Note: It might take a few minutes for the training to begin once the above command has been issued, be patient and you should see the training eventually start.

2. Model Prediction

Once the training is complete we can generate predictions on the test set chromosomes to understand how well the model performs on regions not seen during training.

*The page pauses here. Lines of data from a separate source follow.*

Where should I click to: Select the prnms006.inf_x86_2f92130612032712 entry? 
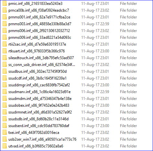coord(39,31)
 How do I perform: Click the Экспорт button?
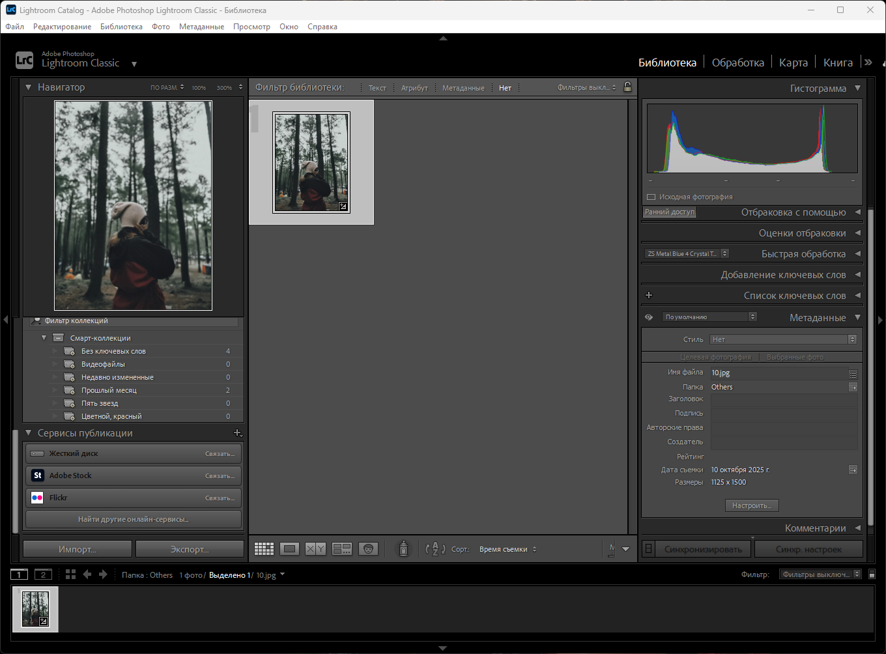coord(190,549)
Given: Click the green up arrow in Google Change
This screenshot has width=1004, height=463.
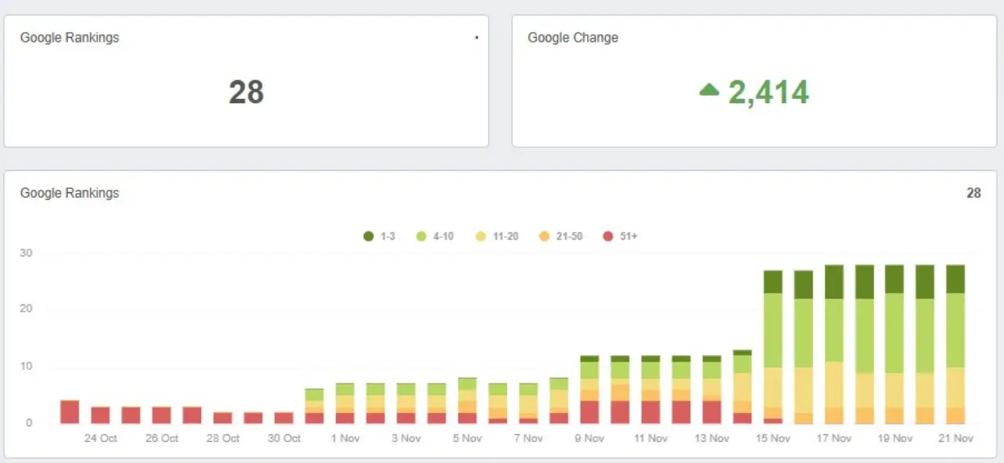Looking at the screenshot, I should point(709,91).
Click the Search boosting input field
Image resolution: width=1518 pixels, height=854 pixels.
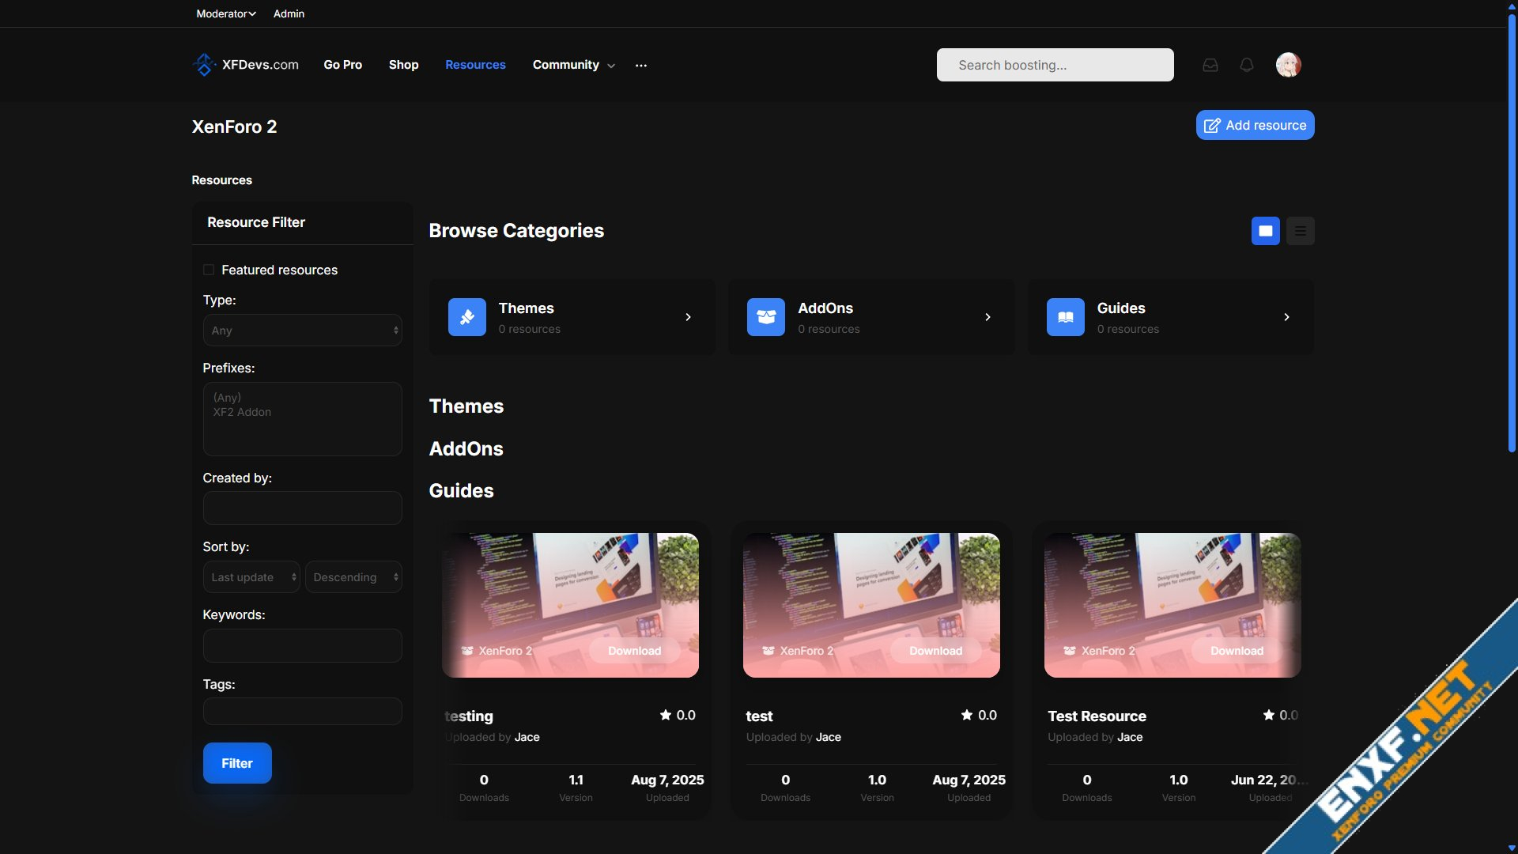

PREDICTIONS_DIR=$BASE_DIR/predictions_and_metrics mkdir $PREDICTIONS_DIR bpnet-predict \ --model $MODEL_DIR/model_split000 \ --chrom-sizes $CHROM_SIZES \ --chroms chr7 chr13 chr17 chr19 chr21 chrX \ --test-indices-file None \ --reference-genome $REFERENCE_GENOME \ --output-dir $PREDICTIONS_DIR \ --input-data $INPUT_DATA \ --sequence-generator-name BPNet \ --input-seq-len 2114 \ --output-len 1000 \ --output-window-size 1000 \ --batch-size 64 \ --reverse-complement-average \ --threads 2 \ --generate-predicted-profile-bigWigs

This script will output test metrics and also output bigwig tracks if the --generate-predicted-profile-bigWigs is specified

It is usefull to also make predictions on all the peaks as the model predictions provide denoised version of the observed signal. bpnet-predict \ --model $MODEL_DIR/model_split000 \ --chrom-sizes $CHROM_SIZES \ --chroms chr1 chr2 chrX chr3 chr4 chr5 chr6 chr7 chr10 chr8 chr14 chr9 chr11 chr13 chr12 chr15 chr16 chr17 chrY chr18 chr19 chrM \ --test-indices-file None \ --reference-genome $REFERENCE_GENOME \ --output-dir $PREDICTIONS_DIR \ --input-data $INPUT_DATA \ --sequence-generator-name BPNet \ --input-seq-len 2114 \ --output-len 1000 \ --output-window-size 1000 \ --batch-size 64 \ --reverse-complement-average \ --threads 2 \ --generate-predicted-profile-bigWigs

3. Compute importance scores

"Understanding why a model makes a certain prediction can be as crucial as the prediction’s accuracy in many applications". SHAP (SHapley Additive exPlanations) assigns each feature an importance value for a particular prediction. In our case we will assign each nucleotide an importance value or how much it contributed for the binding at each input region according to our model. A model that can predict the binding signal well at the test regions presumably must have learnt usefull features and thus the importance score values can shed light in to the driving sequence feature including the Transcription factor binding motifs.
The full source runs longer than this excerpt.